**What you should do:**
Exclude the pictures and set down, unaltered, the lines from the one that holds "Instruction: Tap the Hoch: 101,1011 value" through the end of the data.

**Data extracts:**
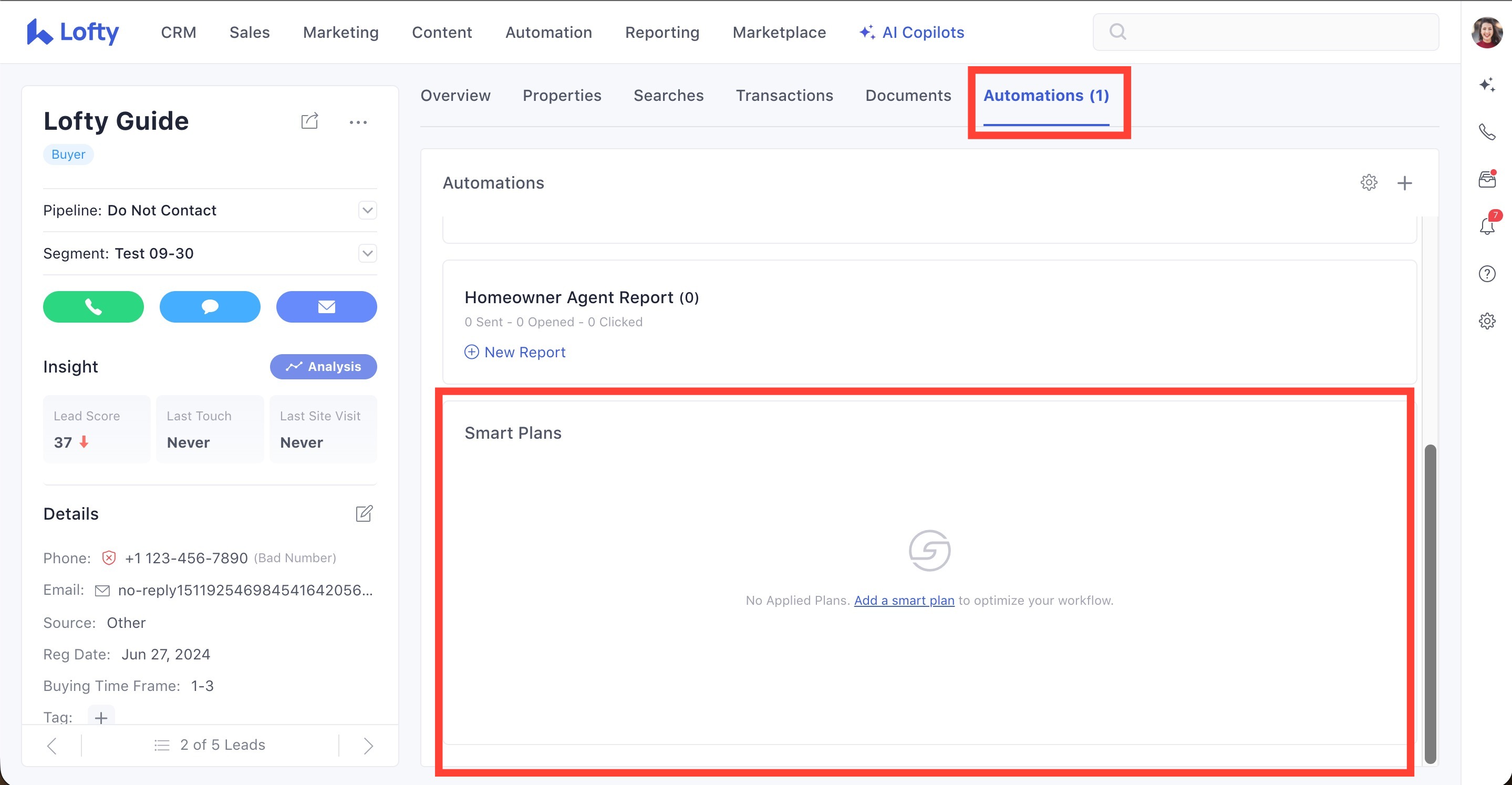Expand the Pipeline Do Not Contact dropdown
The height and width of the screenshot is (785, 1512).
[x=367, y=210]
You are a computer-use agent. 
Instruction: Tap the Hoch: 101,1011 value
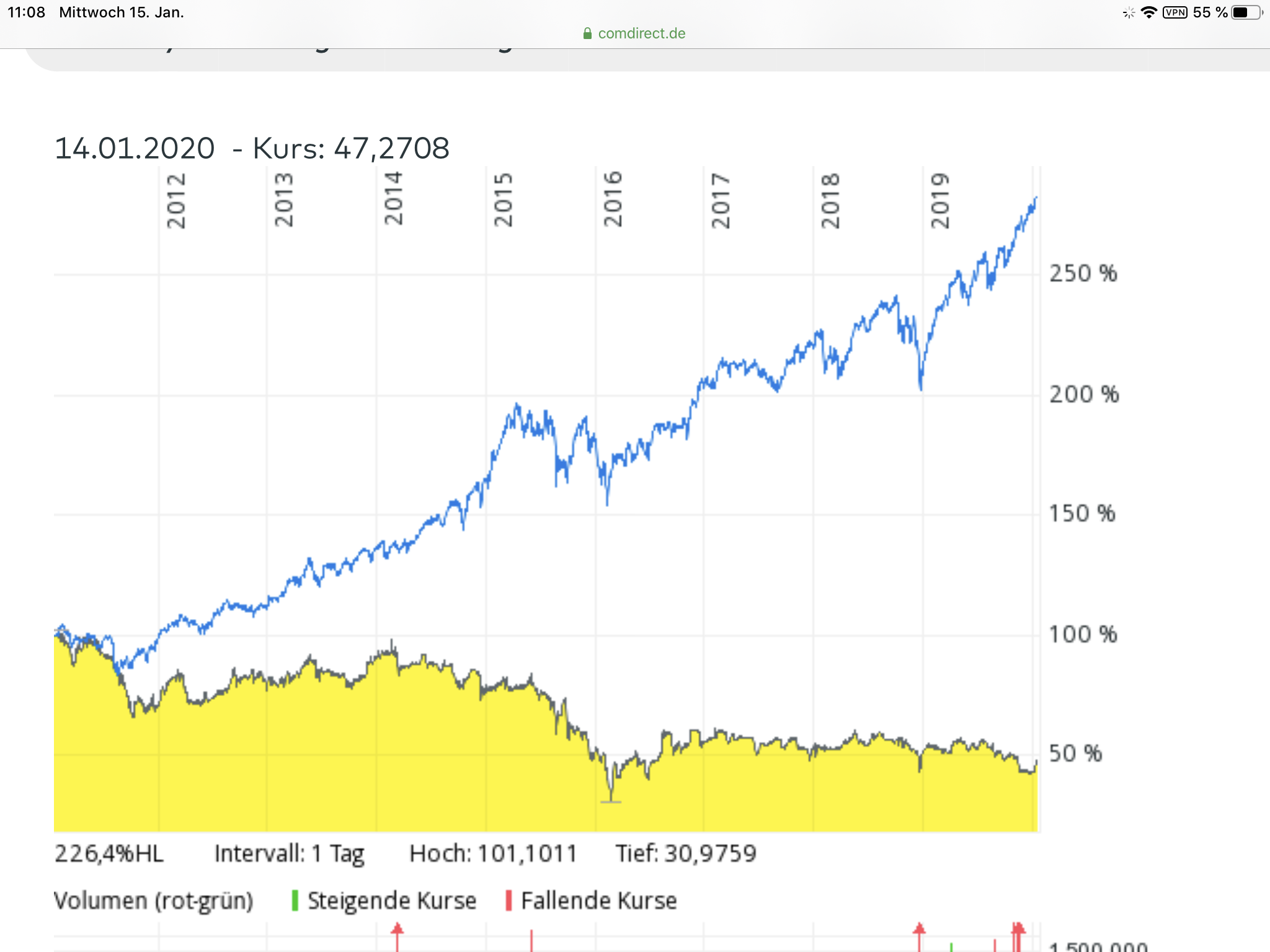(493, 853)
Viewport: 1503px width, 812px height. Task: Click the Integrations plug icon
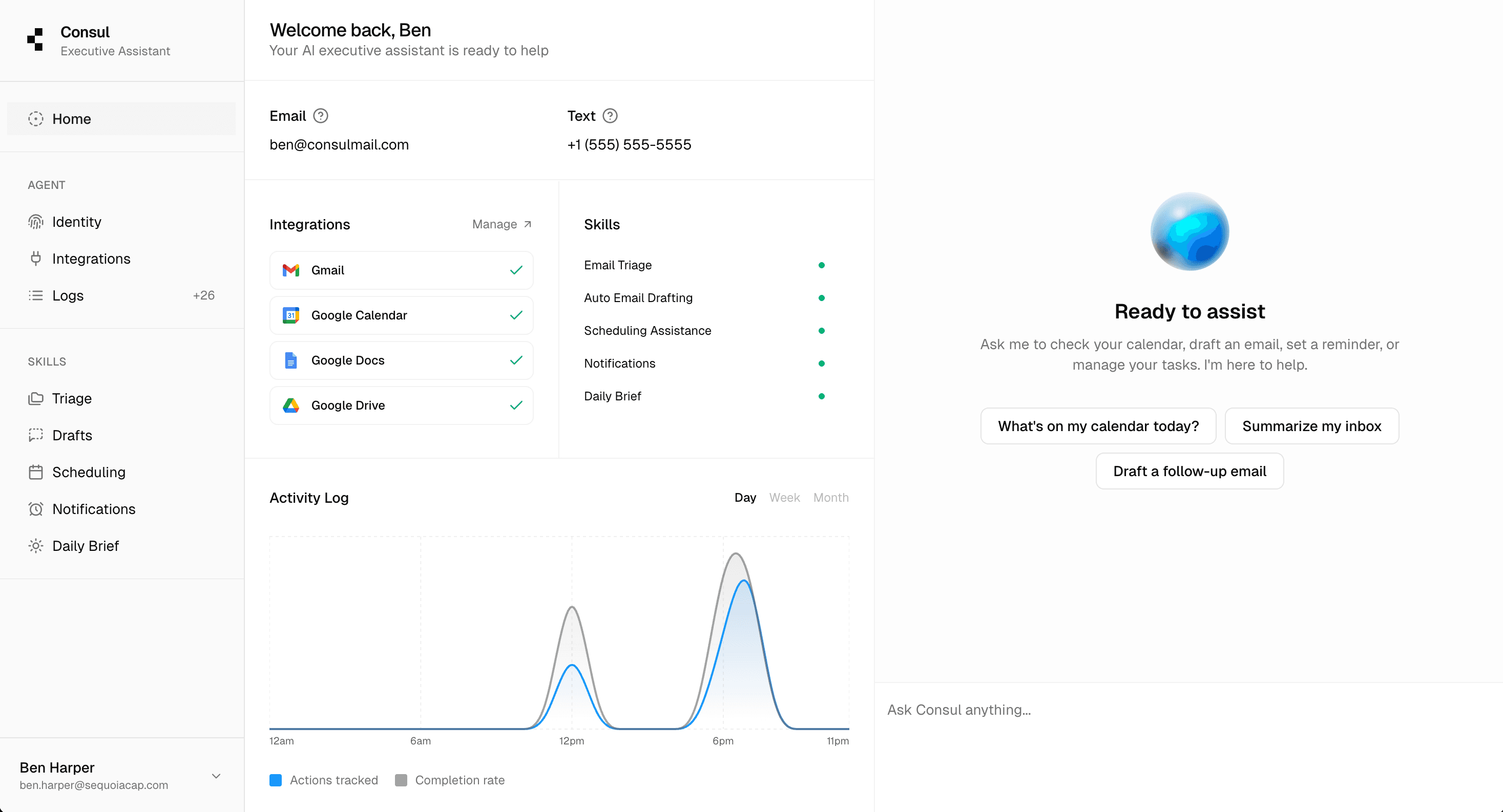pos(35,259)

**Answer:**
Instruction: Tap the Hoch: 101,1011 value
(493, 853)
Viewport: 1503px width, 812px height. Task: Click the Integrations plug icon
pos(35,259)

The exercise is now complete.